If the pedestal has a breaker then you would disconnect the wires feeding into the main panel and then reconnect those wires directly to the AC Input of the Inverter. In this configuration the main panel will get power from the inverter and batteries when the grid is down BUT you will not be back feeding the grid since the Inverter has a disconnect on the AC Input terminals.
This is probably the easiest solution for now. I don't have much that needs power.

Thank you everyone for your clarification.

Curious if you'd recommend a switch to bypass the Inverter in case of some electronic failure. If so, what would you use? I'm concerned about my house being without power because of that.
 
in our place we installed a Reliance manual transfer switch for our critical loads. We then wired the circuits we wanted to run on it and the GEN side of the transfer switch was set to the output of the Inverter. We just keep those loads always set to GEN ... power goes out, we don't know about it till we use non-critical loads. In an event the inverter needs work, batteries need work, or stuff just doesn't work, then we can switch the transfer switch to LINE which is hooked up to the GRID. I have done this many times as I am working out some kinks in our system.

If GRID power goes out we have two choices, run on battery backup alone, or go out and start the generator which is hooked up to a mechanical lockout breaker along with the GRID to feed the input side of the inverter; we don't have solar at this location .... new place will. First image here has layout https://diysolarforum.com/threads/i...or-battery-bank-and-sma-si-load-center.52698/

Since both GRID / GEN go to inverter input we have to set our BMS to a lower charging amperage when we do use the GEN to keep it under the rated loads of the generator as the GRID doesn't have those issues. But that is a couple clicks and your done type setting so no worries for us.
 
This is probably the easiest solution for now. I don't have much that needs power.

Thank you everyone for your clarification.
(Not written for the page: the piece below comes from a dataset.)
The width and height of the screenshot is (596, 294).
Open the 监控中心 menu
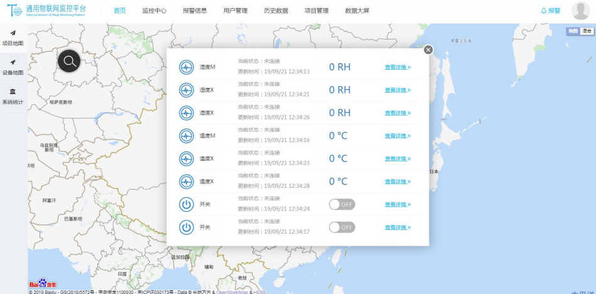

Curious if you'd recommend a switch to bypass the Inverter in case of some electronic failure. If so, what would you use? I'm concerned about my house being without power because of that.
A transfer switch allows complete bypass of the inverter and the circuits that feed it. It will require a new main panel with 2 breakers that is N-G bonded, one breaker to the inverter, the other breaker to the transfer switch. The other input of the transfer switch is fed by the inverter. The output from the transfer switch would go to your current main panel that will have N-G bond removed.

One thing that needs to be determined is if the inverter has internal dynamic bonding. Original units in the EG4 inverters had dynamic bonding under inverter power. If you have a dynamic bonding inverter, then the transfer switch required would be a 3 pole double throw that allows neutral to be switched. If the inverter doesn't have dynamic bonding, then a simple 2 pole transfer switch can be used that only switches hots. The way to determine whether the unit has dynamic bonding is to check continuity on the inverter output N to G when it is off with no wires connected. If continuity exists, the unit has dynamic bonding. If there isn't continuity, then you may have to install a common neutral (which may not be supported but this may change shortly).

I highly recommend waiting until Signature Solar releases a new video about how to approach bonding with these units. It will save a headache or two, possibly some money and be a system that is safe. My understanding is your model does not have a ground screw in the inverter for dynamic bonding. This creates a dilemma on how to properly bond these units if AC input is used with N-G bond in a main panel ahead of the inverter and a subpanel after the inverter.
 
By system design, the AC feed from the main panel goes to the Inverter and relies upon the Inverter's AC Transfer Relay to detect whether it's receiving AC from the Main Panel / Grid. It if doesn't, it switches over to the Battery for power and sends that back to the Main Panel to power house items during emergency, etc.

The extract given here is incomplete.